その大学の建物がまた素晴らしい! パラッツォ・デル・ボー(Palazzo del Bò)を利用したもので、神殿風の装飾とたくさんの紋章レリーフが並ぶ入り口を入ったら、5連アーチの上部にあるレリーフに続き、奥のコリント式の柱頭装飾が施された列柱が取り囲む中庭の回廊が見事なのです。天井や壁面を覆うフレスコ画や彫刻装飾、紋章の数々には目を瞠るばかりです。
※ ボローニャ大学は、ヨーロッパ最古の総合大学であり、イタリア国内第2位の規模を誇る大学。世界の大学の原点であり、「母なる大学」ともいわれ、世界初の人体解剖室のあることでも知られています。
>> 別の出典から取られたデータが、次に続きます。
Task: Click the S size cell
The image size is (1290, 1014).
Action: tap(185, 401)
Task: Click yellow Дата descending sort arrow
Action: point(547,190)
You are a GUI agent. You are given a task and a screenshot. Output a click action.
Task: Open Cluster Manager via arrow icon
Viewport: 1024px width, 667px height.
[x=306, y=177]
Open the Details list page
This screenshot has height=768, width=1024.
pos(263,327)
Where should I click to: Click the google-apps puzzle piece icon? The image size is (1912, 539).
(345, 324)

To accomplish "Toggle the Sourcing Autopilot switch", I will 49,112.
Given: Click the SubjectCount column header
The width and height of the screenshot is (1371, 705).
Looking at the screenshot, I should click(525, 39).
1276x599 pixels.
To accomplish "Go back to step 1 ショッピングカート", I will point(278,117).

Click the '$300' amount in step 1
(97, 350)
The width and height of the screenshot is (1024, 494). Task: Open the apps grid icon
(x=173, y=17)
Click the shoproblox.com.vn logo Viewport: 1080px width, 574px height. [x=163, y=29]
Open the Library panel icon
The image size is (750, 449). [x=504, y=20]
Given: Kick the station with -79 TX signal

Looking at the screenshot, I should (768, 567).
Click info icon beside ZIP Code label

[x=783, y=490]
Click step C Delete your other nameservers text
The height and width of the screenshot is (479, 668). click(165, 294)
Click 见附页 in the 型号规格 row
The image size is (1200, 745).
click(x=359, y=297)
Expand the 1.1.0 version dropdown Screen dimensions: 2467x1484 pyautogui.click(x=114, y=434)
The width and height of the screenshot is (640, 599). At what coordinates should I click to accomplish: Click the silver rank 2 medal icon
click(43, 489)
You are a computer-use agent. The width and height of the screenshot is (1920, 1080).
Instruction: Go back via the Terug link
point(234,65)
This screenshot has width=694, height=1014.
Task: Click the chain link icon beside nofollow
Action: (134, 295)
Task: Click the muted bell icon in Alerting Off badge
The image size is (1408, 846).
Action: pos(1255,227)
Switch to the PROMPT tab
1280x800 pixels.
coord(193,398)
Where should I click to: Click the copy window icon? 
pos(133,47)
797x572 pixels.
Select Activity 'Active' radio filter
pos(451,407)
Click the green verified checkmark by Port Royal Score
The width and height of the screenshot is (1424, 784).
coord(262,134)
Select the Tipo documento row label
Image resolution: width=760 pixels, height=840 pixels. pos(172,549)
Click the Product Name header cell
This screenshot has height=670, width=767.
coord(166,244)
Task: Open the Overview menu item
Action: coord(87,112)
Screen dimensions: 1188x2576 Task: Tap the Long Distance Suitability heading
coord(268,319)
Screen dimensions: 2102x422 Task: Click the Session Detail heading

パドヴァは、多くの見所が徒歩圏内に集中しているので、一日でも充分見て周れます。
スクロヴェーニ礼拝堂と隣接するエレミターニ市立博物館は、かつてのアウグスティーノ修道院だった建物を利用したもので、ジョットの「十字架刑」はじめ、グアルティエーロの「武器を持つ天使」など必見で、パドヴァ、ヴェネツィア派の絵画が充実しています。さらに横に続くエレミターニ教会の、保存状態はよくありませんが、マンテーニャの壁画も見応えあります。また、プラート・デッラ・ヴァッレに面して建つサンタ・ジュスティーナ教会のヴェロネーゼの絵画や、サンタントニオ聖堂隣にあるサン・ジョルジュ礼拝堂やサンアントシオ信者会のフレスコ画もお忘れなく。
これらの見所に加えて、カフェ・ペドロッキの2階やサン・ロッコ祈祷堂、サン・ミケーレ祈祷堂など、さらには市内バス利用にも有効なパドヴァカードというお得な共通券があります。MEMOにリンクしておきますので、どうぞご利用ください。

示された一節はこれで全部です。